Daar komt het oude busje met veel lawaai
aanrijden; je hoort het knallen van de kleine uitlaat en de rookwolkjes van
niet verbrande benzine komen uit alle gaten en kiertjes van het plaatwerk. Het
hobbelt heen en weer en de surfplanken die bovenop liggen vallen bijna van de
wagen af. De muziek schalt uit de kleine speakers: Beach Boys, wat anders? Met
de zomerse klanken van Good Vibrations op de achtergrond komt de auto
tot stilstand, de deur gaat piepend open en er komen twee teenslippers tevoorschijn.
De slippers worden weer gevolgd door een kekke zwembroek en daarboven gaat een wasbordje
gehuld in een t-shirt met v-hals, dat net te strak zit. En zoals het hoort
heeft hij een haaientand om zijn nek en krullende, halflange blonde lokken. Dan
verschijnt er opeens een fel licht; hij ontbloot zijn witte tanden en de zon
reflecteert in dit stralende gebit.
Hij loopt naar de zijkant van zijn busje en
opent de deur en haalt daar zijn gitaar vandaan. Een surfdude is geen surfdude
wanneer hij niet gitaar kan spelen. Met de gitaar op zijn rug en met een
surfplank in zijn hand loopt hij relaxed naar de zee toe. Hij zet zijn
surfplank rechtop in het zand en gaat half onderuit gezakt tegen de plank
zitten. De gitaar ligt tegen zijn borst aan en de Surfdude speelt wat noten.

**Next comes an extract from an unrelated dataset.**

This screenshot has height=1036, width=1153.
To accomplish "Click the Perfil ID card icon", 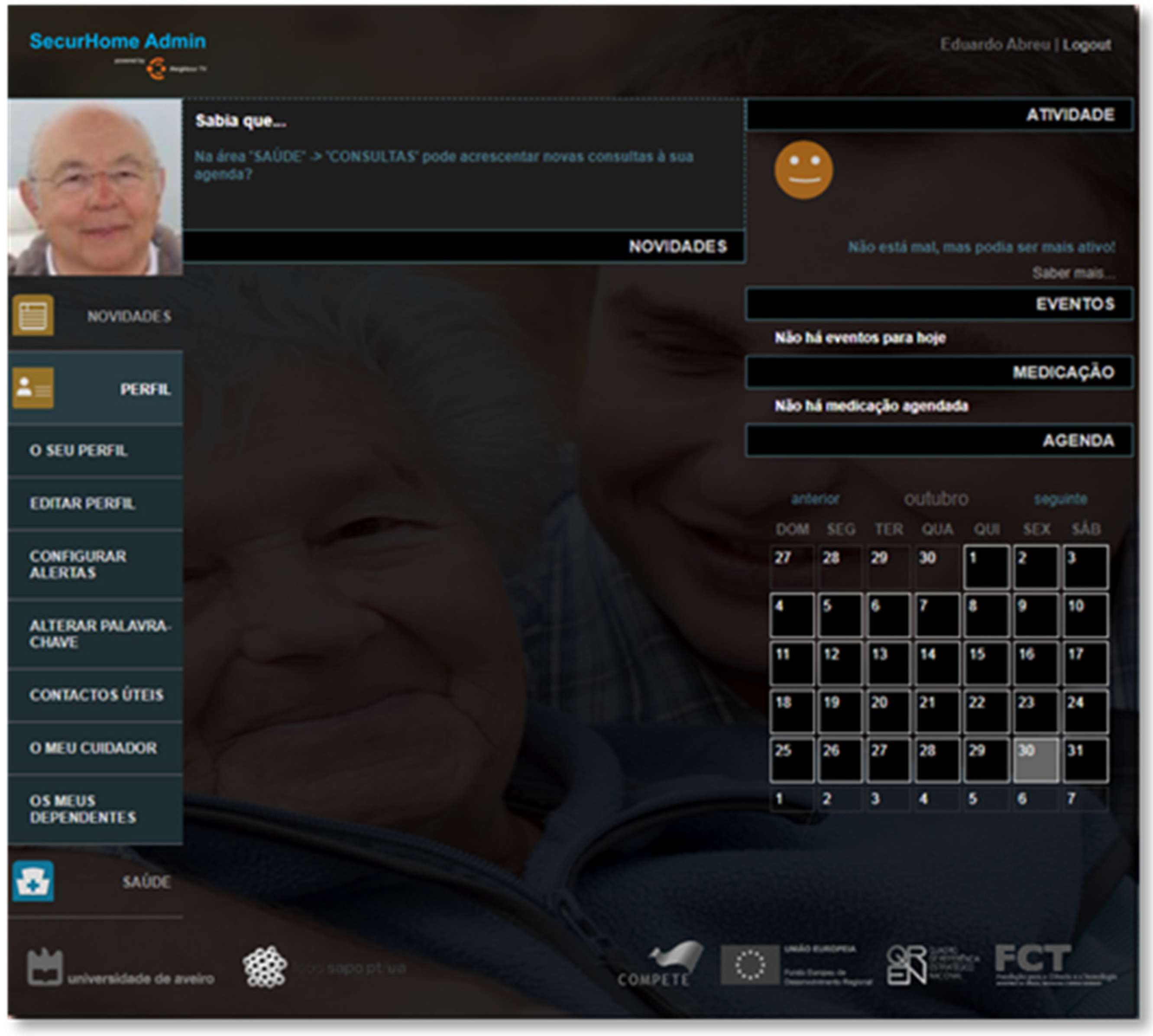I will click(33, 388).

Hij moet in de juiste sfeer komen om zo in die ene grote golf te pakken. Hij
moet opgaan in de klanken van de gitaar, het ruisen van de zee en hij moet één
worden met de wind die de golven aandrijft.
Dan is het moment daar, hij pakt zijn
surfplank en rent in, zo lijkt het, slow-motion het water in. Het water spat op
en de stralende witte glimlach laat een groots schijnsel vallen op de azuurblauwe
zee. Hij ligt met zijn wasbordje op de surfplank en zwemt naar die ene grote
golf toe. Dan ontwikkelt de golf zich tot een torenhoge watermuur die vooruit
lijkt de rollen en een aanval willen plegen op de surfer. De Surfdude staat nu
op zijn surfplank midden in de golf. Met zijn hand snijdt hij langs de muur van
water. De Dude is één geworden met de wave.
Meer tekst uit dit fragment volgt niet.